■ Problem details
Please repeat the rows that start with the line containing "Locate an element on the screen. This" and end with the line containing "table-header: 時刻 水位(T.P.m)", both included, and nothing else.

■ Extracted records
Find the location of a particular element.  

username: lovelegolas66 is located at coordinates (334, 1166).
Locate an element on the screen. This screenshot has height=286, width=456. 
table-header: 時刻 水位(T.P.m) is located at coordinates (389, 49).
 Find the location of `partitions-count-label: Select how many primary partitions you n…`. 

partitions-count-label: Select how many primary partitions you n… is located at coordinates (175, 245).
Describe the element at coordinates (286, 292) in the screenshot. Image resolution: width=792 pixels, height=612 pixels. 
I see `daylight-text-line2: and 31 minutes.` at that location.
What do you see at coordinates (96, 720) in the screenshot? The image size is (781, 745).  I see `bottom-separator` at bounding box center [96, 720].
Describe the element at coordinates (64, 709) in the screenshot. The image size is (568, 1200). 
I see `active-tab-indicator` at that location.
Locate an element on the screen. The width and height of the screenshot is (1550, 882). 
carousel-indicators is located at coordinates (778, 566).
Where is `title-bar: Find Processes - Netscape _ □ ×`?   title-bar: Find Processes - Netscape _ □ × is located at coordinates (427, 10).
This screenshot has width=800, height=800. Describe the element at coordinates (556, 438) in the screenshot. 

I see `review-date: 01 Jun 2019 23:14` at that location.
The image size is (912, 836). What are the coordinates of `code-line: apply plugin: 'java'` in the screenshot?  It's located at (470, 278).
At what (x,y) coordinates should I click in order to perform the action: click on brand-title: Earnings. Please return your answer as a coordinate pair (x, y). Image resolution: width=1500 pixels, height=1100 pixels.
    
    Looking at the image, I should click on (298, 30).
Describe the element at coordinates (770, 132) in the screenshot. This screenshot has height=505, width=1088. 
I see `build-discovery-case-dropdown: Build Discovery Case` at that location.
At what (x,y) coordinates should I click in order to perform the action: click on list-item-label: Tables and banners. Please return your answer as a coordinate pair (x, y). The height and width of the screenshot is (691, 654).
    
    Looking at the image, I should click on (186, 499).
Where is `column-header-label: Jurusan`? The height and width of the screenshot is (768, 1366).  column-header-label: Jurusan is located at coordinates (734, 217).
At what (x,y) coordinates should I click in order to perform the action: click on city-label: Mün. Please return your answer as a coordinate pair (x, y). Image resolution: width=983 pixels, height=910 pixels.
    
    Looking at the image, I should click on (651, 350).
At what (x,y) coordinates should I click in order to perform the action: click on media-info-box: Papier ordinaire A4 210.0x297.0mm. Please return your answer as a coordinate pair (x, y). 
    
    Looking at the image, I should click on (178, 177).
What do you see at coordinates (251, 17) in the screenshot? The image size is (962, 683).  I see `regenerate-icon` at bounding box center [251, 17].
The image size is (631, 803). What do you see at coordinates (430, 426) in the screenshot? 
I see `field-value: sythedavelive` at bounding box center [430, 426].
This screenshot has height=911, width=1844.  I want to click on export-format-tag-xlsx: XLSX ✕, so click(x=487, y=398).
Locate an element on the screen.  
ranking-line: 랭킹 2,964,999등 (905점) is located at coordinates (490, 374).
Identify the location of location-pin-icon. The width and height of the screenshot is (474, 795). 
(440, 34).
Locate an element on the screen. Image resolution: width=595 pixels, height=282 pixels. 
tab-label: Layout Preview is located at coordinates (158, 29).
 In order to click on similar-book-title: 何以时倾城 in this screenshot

■ Solution below
Locate an element on the screen. This screenshot has height=286, width=456. 
table-header: 時刻 水位(T.P.m) is located at coordinates (389, 49).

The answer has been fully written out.